Well what can 2 women dragging 2 massive cases do in this situation? Wait for the next train and reload “our elephants”, that’s what! Our German friend would be standing at her train station worrying that something had gone terribly wrong with Twiddle Dum and Twiddle Dee. Of course, neither of us brought a cell phone to Europe, so we had to accost passengers on the platform, by offering to pay to make a call. Not everyone was warm and receptive to the prospect of handing over their phones to the two distraught women with the massive cases. Luckily, however, a young man with a good sense of humour took pity on the two dishevelled, anxious women and put the call through to our friend. He teased that he’d be calling us back in half an hour to check up on us. And no, he wouldn’t take any euros for lending us his phone!
Picture us finally pulling into our destination station with our German hostess waving and “Yoo-Hooing” (the German way) to us. Such a welcoming sight, until we heaved those crazy cases down onto the platform, only to discover that we had a flight of stairs to attack and no available elevator or escalator in sight. MADNESS!!
TRAIN STORY TWO
Thanks to our gracious hostess, two smaller rolling cases were put at our disposal for our trips to Berlin, Hamburg and Amsterdam. One would think that this would resolve our over-packing issue … but alas, NO! We still needed shoes, clothes, cosmetics and all our hairstyling brushes and products, didn’t we?

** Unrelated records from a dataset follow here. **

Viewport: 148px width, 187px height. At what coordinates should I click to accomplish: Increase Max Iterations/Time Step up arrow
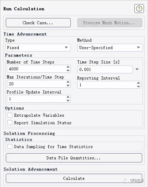pos(68,82)
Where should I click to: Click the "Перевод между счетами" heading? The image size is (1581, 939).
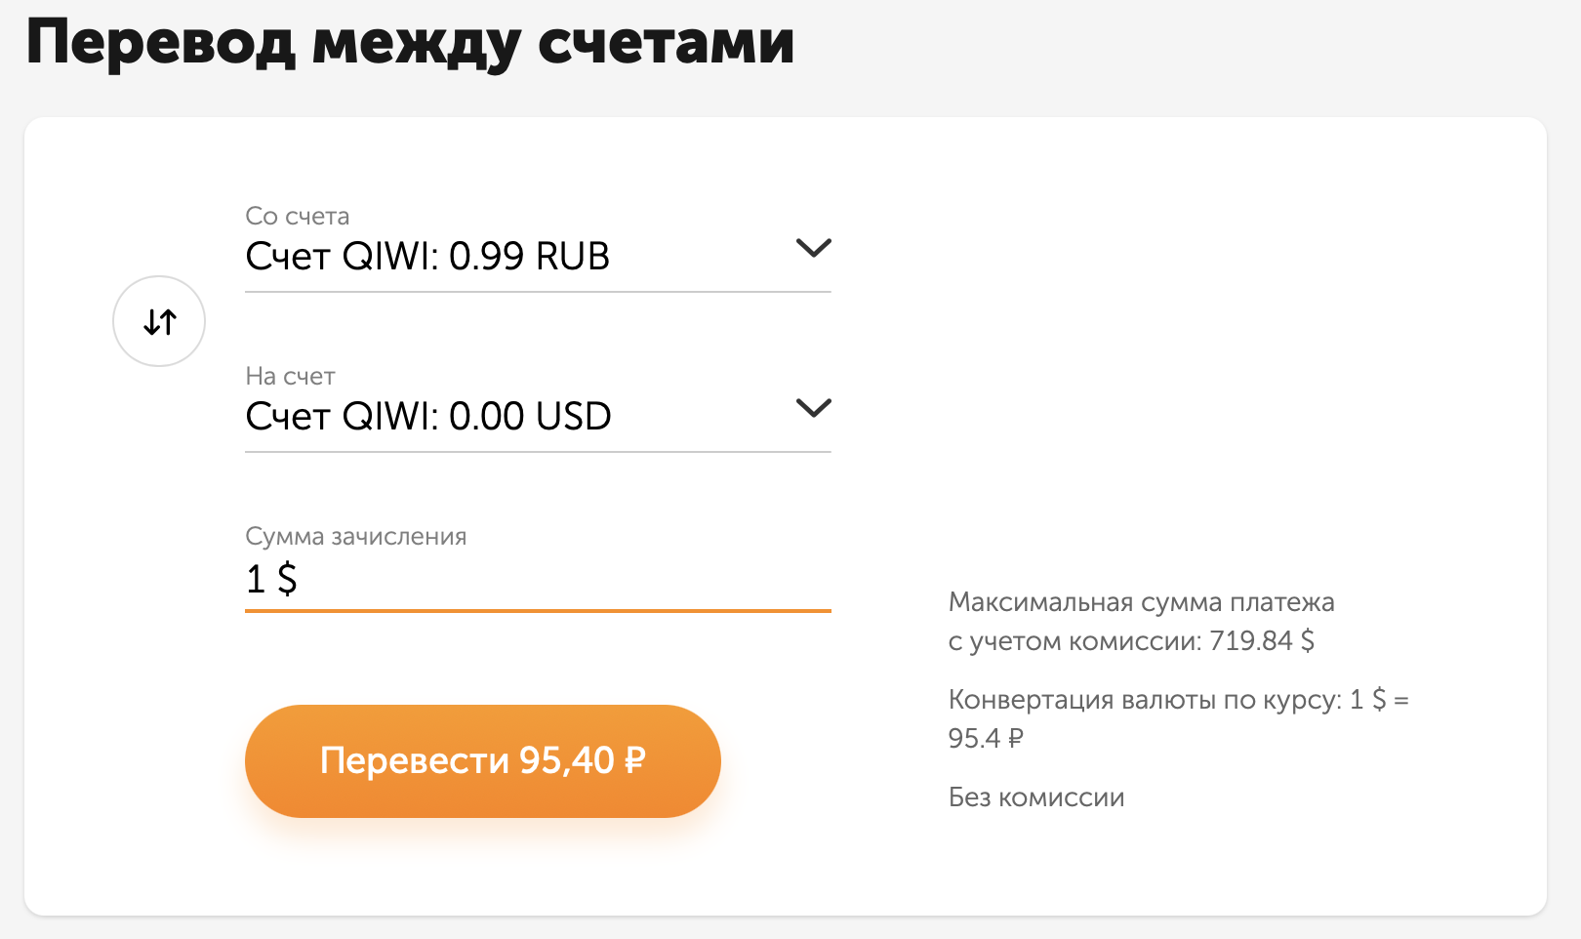(x=410, y=43)
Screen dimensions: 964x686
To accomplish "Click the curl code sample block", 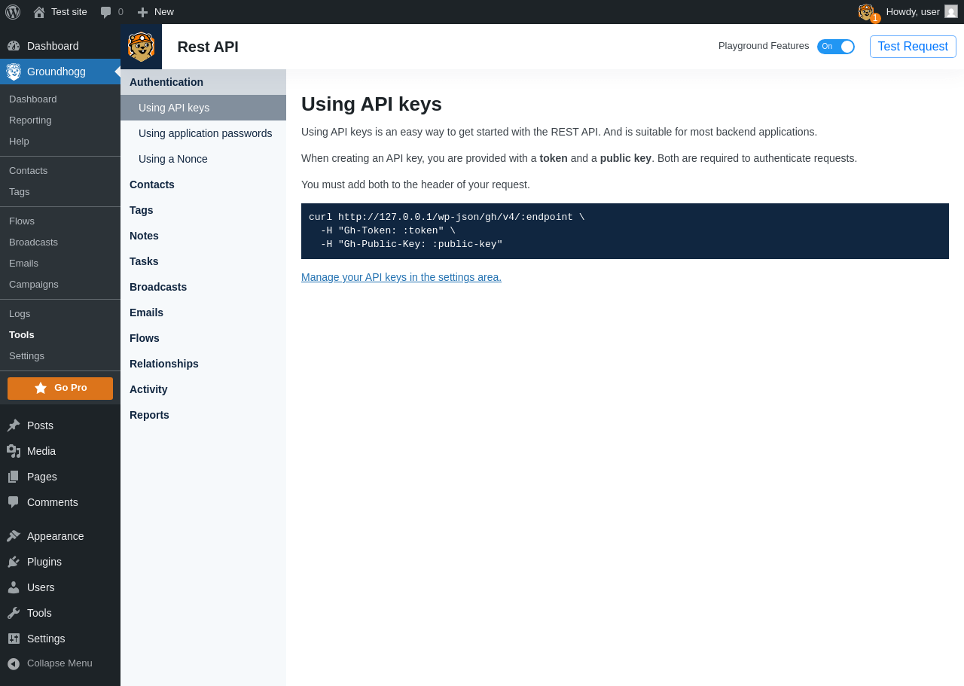I will (624, 231).
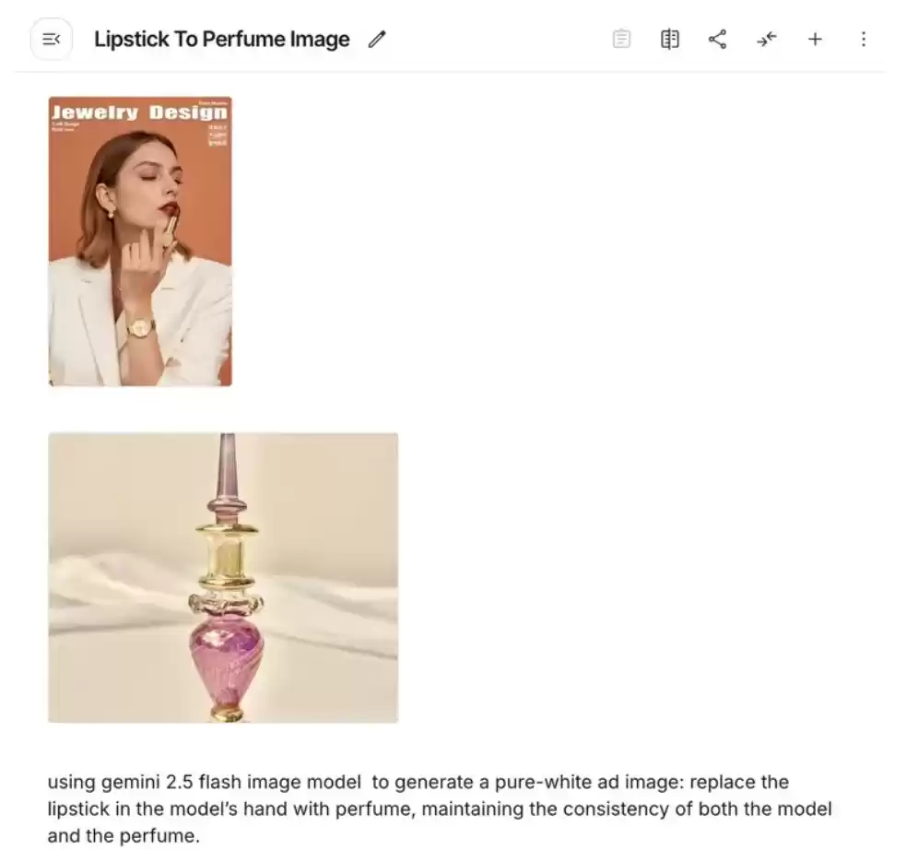The image size is (918, 850).
Task: Click the lipstick in the model's hand
Action: [x=171, y=230]
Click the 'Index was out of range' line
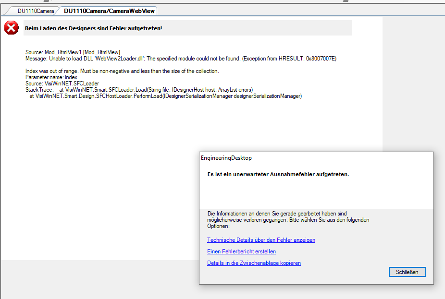Image resolution: width=445 pixels, height=299 pixels. tap(122, 71)
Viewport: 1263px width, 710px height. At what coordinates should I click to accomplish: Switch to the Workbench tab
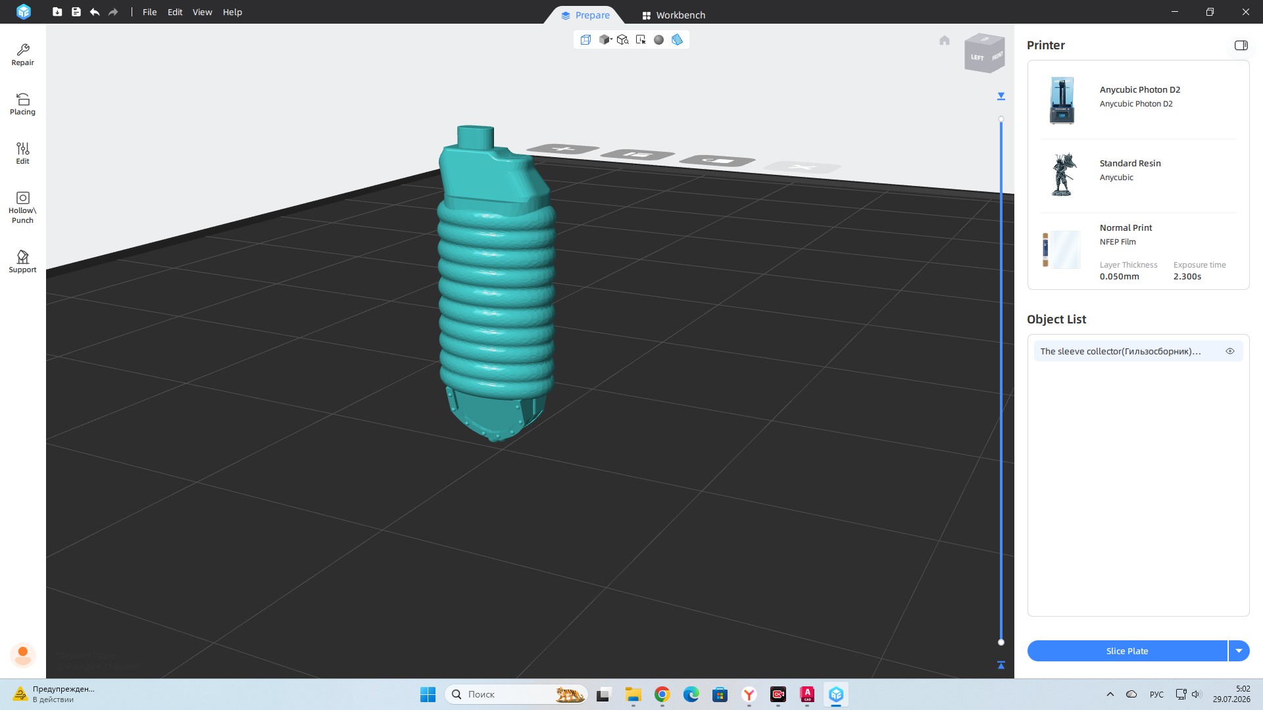click(674, 15)
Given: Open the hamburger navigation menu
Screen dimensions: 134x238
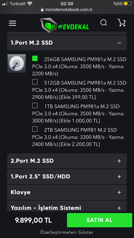Looking at the screenshot, I should [12, 23].
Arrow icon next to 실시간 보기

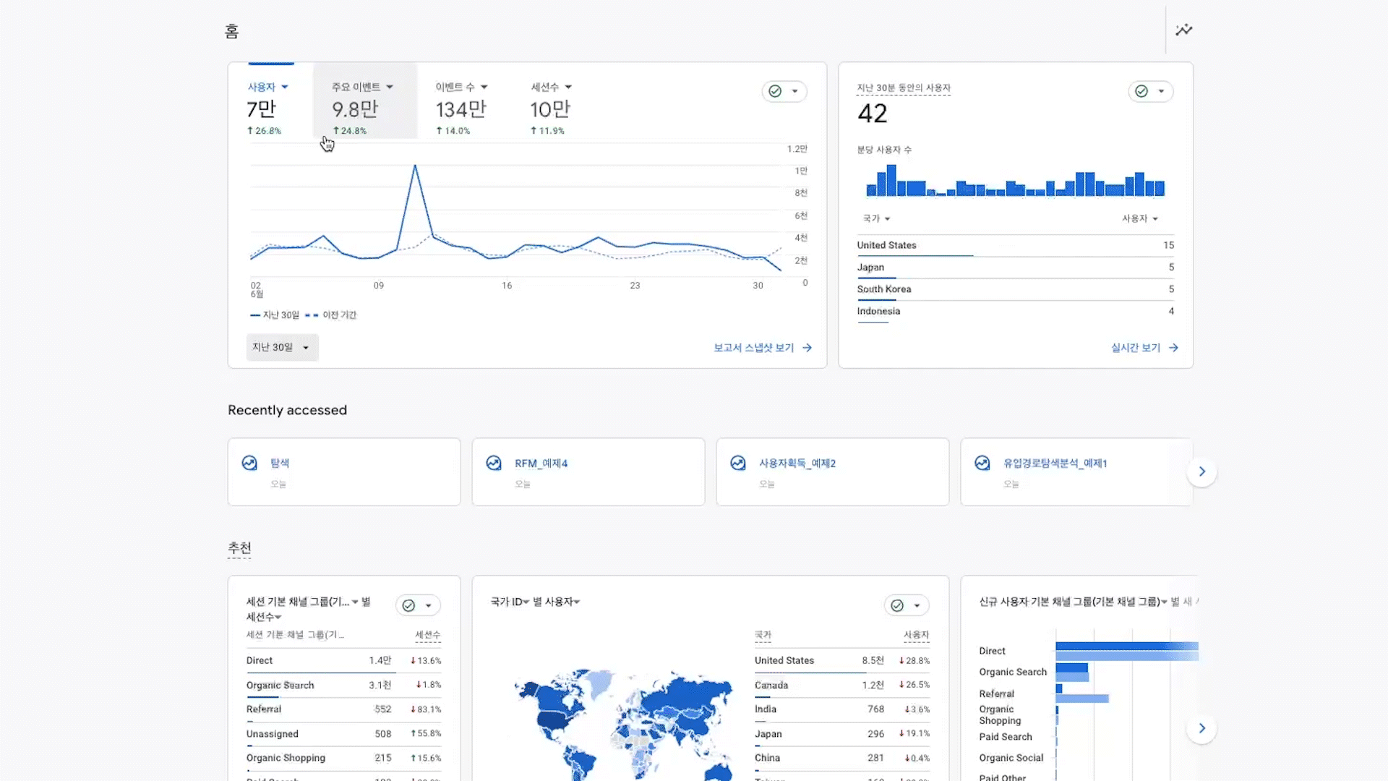(x=1173, y=348)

Nevertheless, the cases proved to be a godsend, and we were actually able to load them onto the rack above our seats like the other train passengers. (Alright, maybe not as effortlessly, but we were managing.) That is, one of us was managing well, the other one was headed for trouble (obviously the weaker of the two with a better manicure). And trouble with a capital T arrived.
As we neared our station, Twiddle Dum, made an innocent suggestion (remember, she’s TYPE A, as well) that perhaps getting the cases down and moving along the narrow aisle towards the exit area would be a good idea, knowing its a fast stop and congested. No sooner had she mentioned it, Twiddle Dee jumped out of her seat, pulled on her overhead case, lost her balance while bringing it down, somehow propelled it to slam into the aisle (thankfully not on a fellow passenger’s head) and landed on her back, hitting the armrest with her hip, on her way down. This all occurred within 2 seconds of the suggestion.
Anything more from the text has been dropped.